Thermopylae (held in the Menil Collection, Houston) exemplifies Twombly’s frequent process of making a white original—an assemblage of materials coated in white paint—and then creating another version of the same sculpture by casting this original in bronze. It’s also an example of how Twombly’s frequent inclusion of writing in his painting transposes over to his sculpture. The original features a quote from the Greek poet Contantine Cavafy. That many of Twombly’s sculptures are suggestive of tombs, grave markers, memorial plaques, and other monuments entwined with the visual culture of death and mortality is often noted by commentators. The title Thermopylae alludes to a historical mountain pass that was the site of the death of a Spartan king and his army. Its visual relationship with Etruscan tombs has also been noted.

=====

#### Problem set
1) According to the passage on Twombly's Thermopylae, where is the work held?
2) Transcribe everything in the Thermopylae passage from "Thermopylae (held in" down to "also been noted.".
3) Condense the Thermopylae passage's paragraph beginning "Thermopylae (held in the Menil Collection" into a shorter version that keeps its main facts.

=====

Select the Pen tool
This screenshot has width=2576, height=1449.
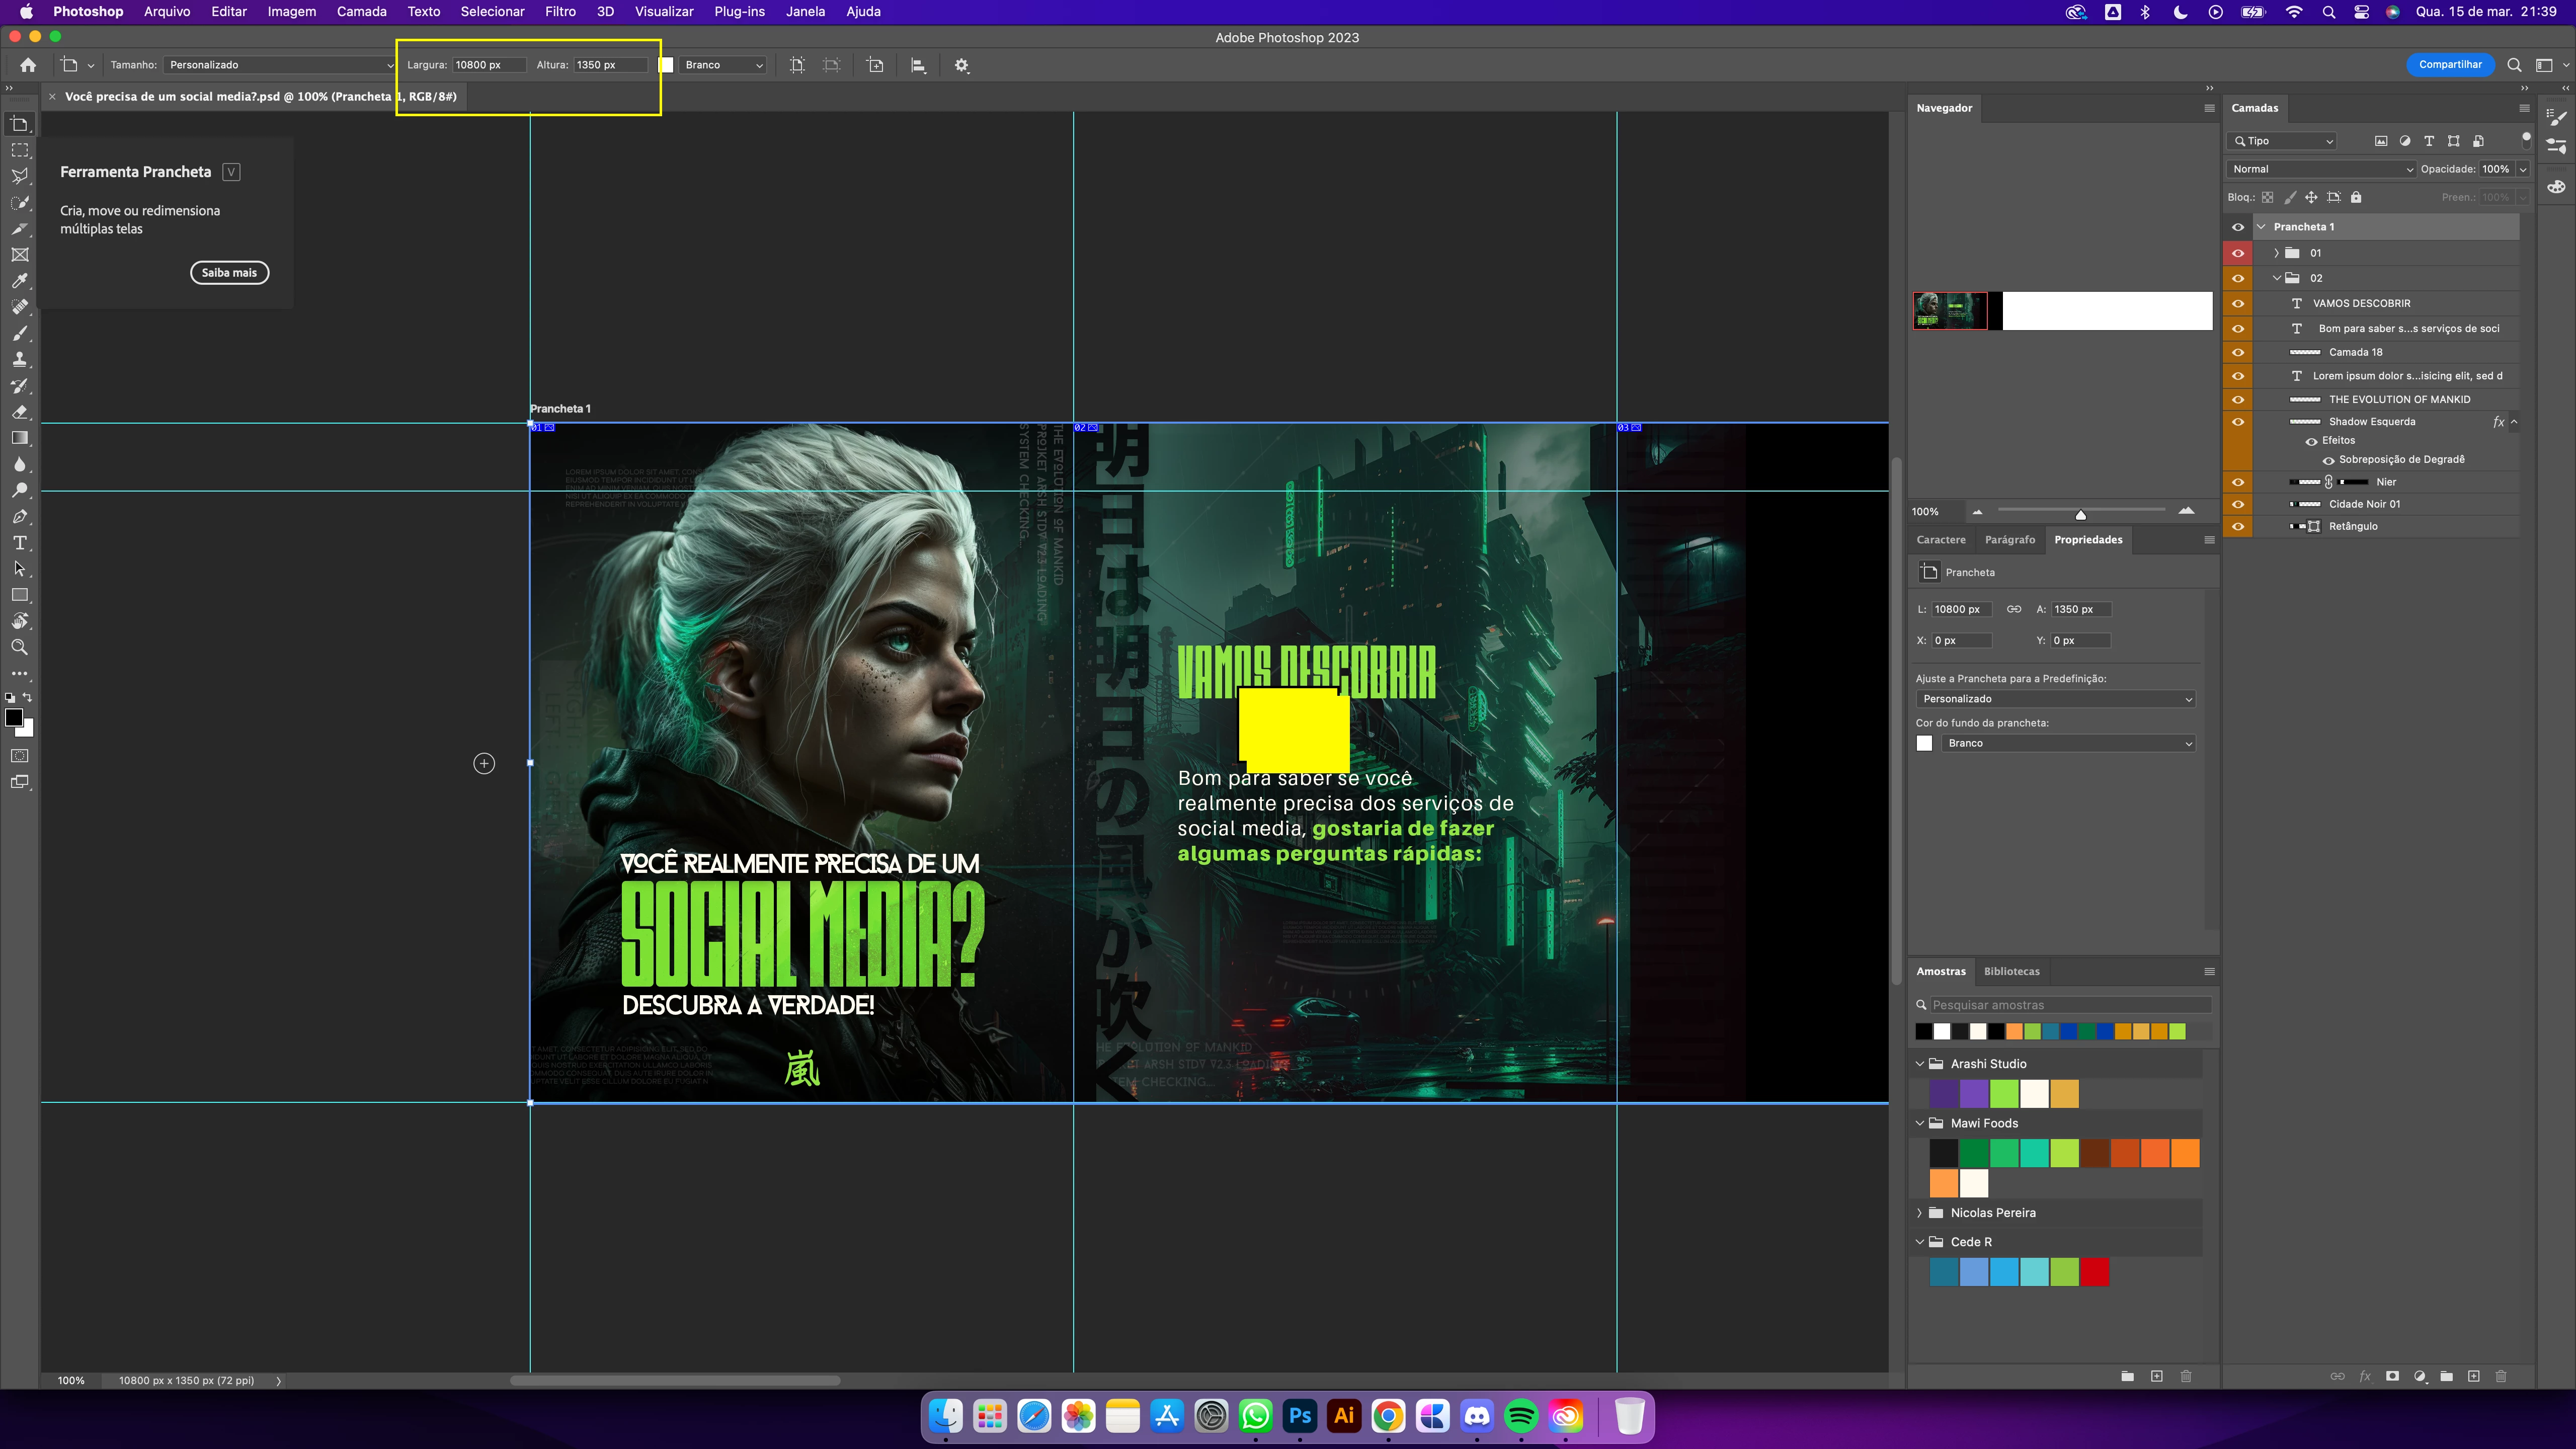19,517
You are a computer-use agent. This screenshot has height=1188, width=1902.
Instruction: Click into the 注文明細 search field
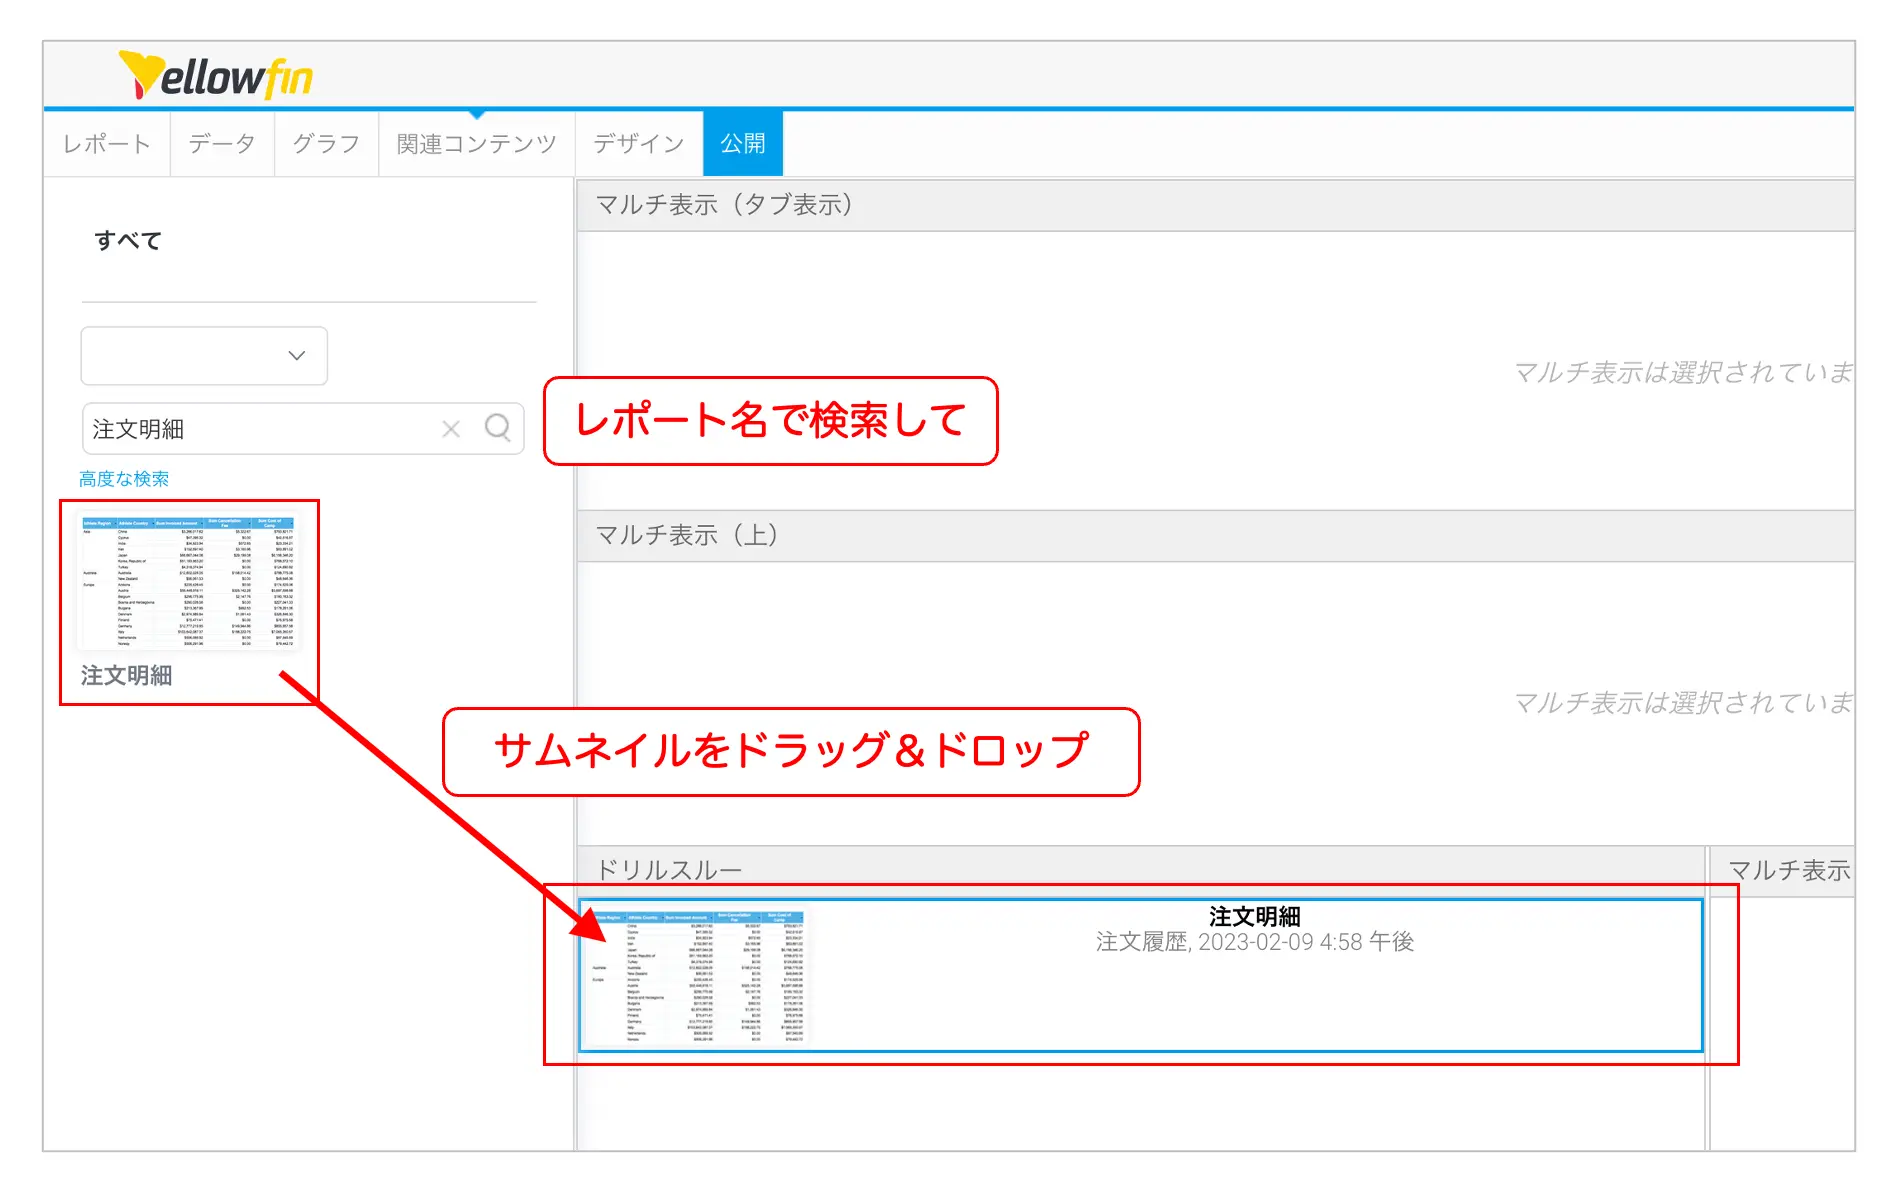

=====

#### Answers for the exercise
1) The Menil Collection, Houston.

2)
Thermopylae (held in the Menil Collection, Houston) exemplifies Twombly’s frequent process of making a white original—an assemblage of materials coated in white paint—and then creating another version of the same sculpture by casting this original in bronze. It’s also an example of how Twombly’s frequent inclusion of writing in his painting transposes over to his sculpture. The original features a quote from the Greek poet Contantine Cavafy. That many of Twombly’s sculptures are suggestive of tombs, grave markers, memorial plaques, and other monuments entwined with the visual culture of death and mortality is often noted by commentators. The title Thermopylae alludes to a historical mountain pass that was the site of the death of a Spartan king and his army. Its visual relationship with Etruscan tombs has also been noted.

3) Thermopylae, in the Menil Collection in Houston, shows Twombly's common method of making a white-painted assemblage of materials and then casting it in bronze. It also carries his use of writing over from painting into sculpture, since the original includes a quote from the Greek poet Cavafy. Commentators often note that many of his sculptures suggest tombs, grave markers, memorial plaques, and other monuments tied to death. The title refers to the mountain pass where a Spartan king and his army died, and the work's visual link to Etruscan tombs has also been noted.